Barbara Handlin first argues that the district court on remand erroneously considered Daniel Handlin's monthly expense budget of $9,834.52 in denying her motion for increased maintenance. She argues that the budget was first submitted to the court in connection with a motion for amended findings, and that the district court had stated that it would not rely on the budget. She contends that the $3,000 budget submitted at the time of the divorce in 1995 constitutes the only relevant evidence of Daniel Handlin's expenses. Daniel Handlin, on the other hand, argues that the later budget, to which he attested in 1999, was submitted to Barbara Handlin's counsel in response to the court's statement of intent to award attorney fees, but that counsel simply chose not to present it to the court in his motion for increased maintenance.

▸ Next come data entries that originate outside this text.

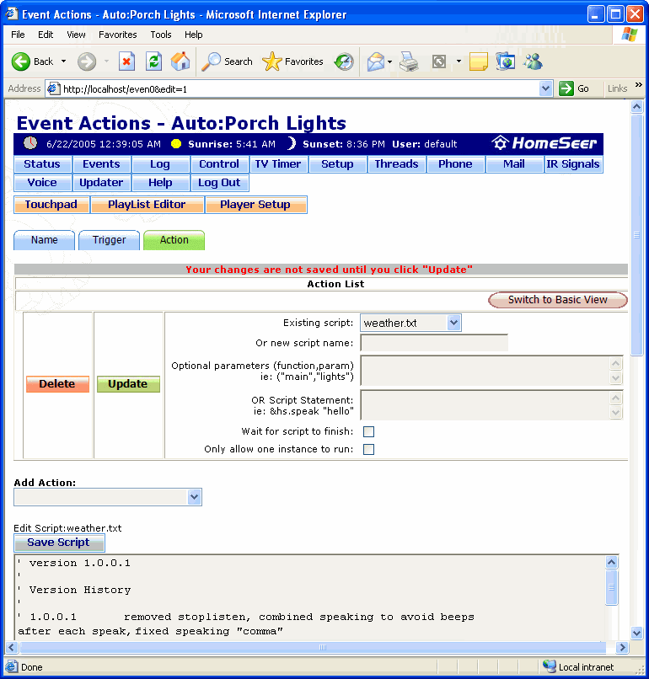Click the Print icon

tap(409, 62)
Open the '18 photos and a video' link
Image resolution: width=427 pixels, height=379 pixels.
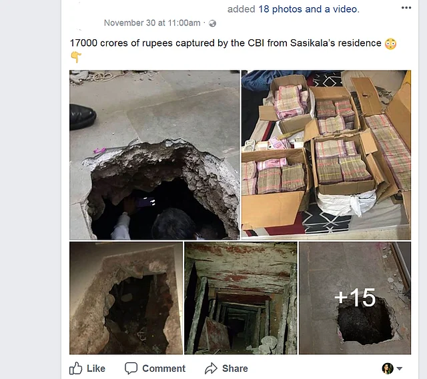[309, 9]
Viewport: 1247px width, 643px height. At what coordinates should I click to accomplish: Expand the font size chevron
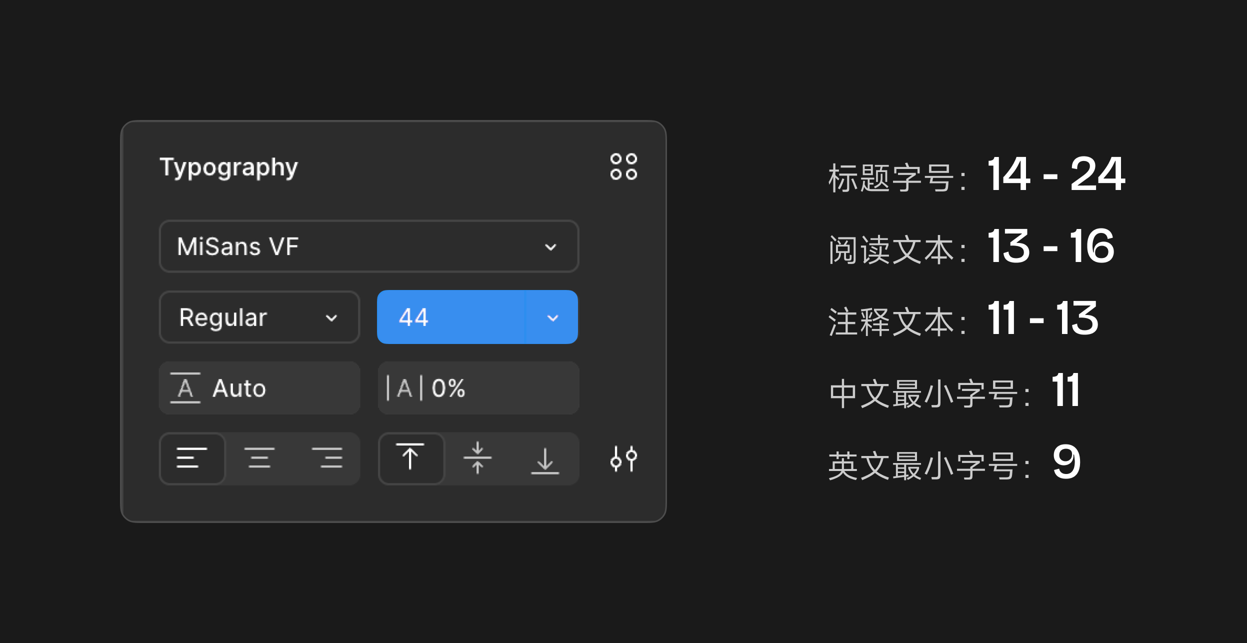552,318
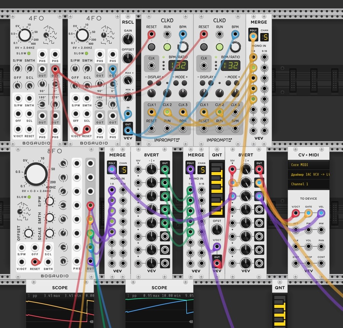Click the GATE jack on CV-MIDI module
This screenshot has width=343, height=328.
click(308, 213)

On remand, the district court has the duty to execute the mandate of the remanding court strictly according to its terms. Halverson v. Vill. of Deerwood, 322 N.W.2d 761, 766 (Minn. 1982). In this case, Daniel Handlin's revised budget was part of the district court record. See Minn.R.Civ.P. 52.01 (noting that findings of fact are "based on oral or documentary evidence"). Although the increased budget was originally presented in the context of a motion for attorney fees, this court, in the first appeal, implicitly gave permission to the district court to consider such a budget on remand when it noted the lack of findings on Daniel Handlin's ability to provide for his own needs. The district court thus did not abuse its discretion in basing its new findings in part on this budget.

Barbara Handlin argues that the 1999 budget is overinflated, including a "projected" car purchase, an expense for a 401(k) loan repayment without showing a commensurate amount of income, and failure to account for tax consequences of spousal maintenance payments. Although she challenged some of these items in an affidavit supporting the motion for increasing maintenance, her counsel chose largely to rest on the contention that Daniel Handlin's expenses had not increased beyond those set forth in the 1995 decree. It was for the district court to determine Daniel Handlin's expenses. See Kucera v. Kucera, 275 Minn. 252, 254, 146 N.W.2d 181, 183 (1966) (stating "it is not within the province of [appellate courts] to determine issues of fact on appeal"). We hold that the district court did not err in accepting the monthly expense figures presented by Daniel Handlin.

Barbara Handlin contends that she met her burden of proof by alleging that Daniel Handlin's expenses had not increased since the 1995 divorce. But the party moving for increased maintenance has the overall burden to show a change in circumstances. See Peterson v. Peterson, 304 Minn. 578, 580, 231 N.W.2d 85, 87 (1975) (indicating moving party has burden of proof in maintenance modification proceedings). In addition, the district court's reluctance to increase maintenance based solely on Barbara Handlin's allegations that Daniel Handlin's expenses had not increased, essentially constituted a determination that her allegations were not credible. Appellate courts defer to district court credibility determinations. Sefkow v. Sefkow, 427 N.W.2d 203, 210 (Minn. 1988).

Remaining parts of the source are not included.